Social interaction is something that we all desire and crave. Acceptance, close relationships and social interactions have a dramatic impact on self-esteem, and feelings of self-worth. Social networking sites like Facebook and Twitter have dramatically altered the way that people interact and connect on a daily basis. The popularity and degree to which these social media sites infiltrate everyday activities is changing the face of relationships of every kind. One of the major concerns that has caught the attention of many, is the potential impact that social media may be having on social anxiety disorders.
Recent studies illustrate a spike in cases of anxiety disorders in young adults. Many believe that this can be attributed to the emphasis that this demographic places on their online persona. With access to Facebook, Twitter, Instagram and Pinterest, most people have at least one, if not multiple online profiles in which they feel pressure to maintain on a regular basis. It is hard to deny that there are many benefits provided by social networking sites. These resources allow easy communication with friends and family regardless of distance. Facebook makes it easy to keep in touch with someone that you may not, otherwise. It is a great tool for updating others on important events occurring in your life. For people who struggle with social skills and the ability to connect with others in real life settings, networking sites provide another outlet through which to make and maintain relationships. While social media sites are great tools, there are also concerns about their affect on emotional health.
If removed from their phone for a few hours or a few days, the average person would likely report feeling anxious and stressed out about not being “connected.” Instead of becoming an extension of personal relationships, an online presence often replaces them. More time is being spent interacting digitally than in real settings. Most people have probably experienced a scenario in which they posted a creative photo or a witty status, and waited eagerly to see how many “likes” or “retweets” they received. If this number is lower than expected, the ego is going to take a hit. There is also constant monitoring of the number of “followers” and “friends” that you have, and these numbers can make a direct impact on feelings of acceptance and popularity.
Anxiety can arise from feeling overwhelmed by having too much going on at one time.

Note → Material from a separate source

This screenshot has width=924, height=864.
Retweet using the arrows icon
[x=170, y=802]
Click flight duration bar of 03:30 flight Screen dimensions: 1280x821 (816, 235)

Multitasking can very quickly lead to increased levels of anxiety. Most people can likely relate to feeling the constant need to check their profiles while driving, during meals or at work. This obsessive desire is actually leading to increased levels of anxiety. The option to be constantly connected invokes the feeling of having to always make yourself available. It is becoming more obvious that rises in anxiety disorders can be attributed, in part, to social media and the pressures to be involved.
Social anxiety is much different than the anxiety one feels from being offline, away from one’s phone or disconnected from social media and the constant status updates we’ve grown so accustomed to getting. It’s a more serious type of anxiety resulting from fear of being judged or evaluated by others while in a social interaction. Cases can range from mild – and are often the cause of a lot of “social lubrication” or drinking with others – to severe, in which case a person may altogether avoid parties and get-togethers. For the latter types, a company Christmas party makes them cringe with uneasiness.
The degree to which social media and technology are changing our lives and introducing new forms of anxiety is all but deniable. The real question is to what extent is it introducing new disorders or increasing existing ones like social anxiety. It’s certainly a topic worth studying more to determine who is being helped, who is being harmed and more importantly how can social anxiety be treated as social media is added to the mix.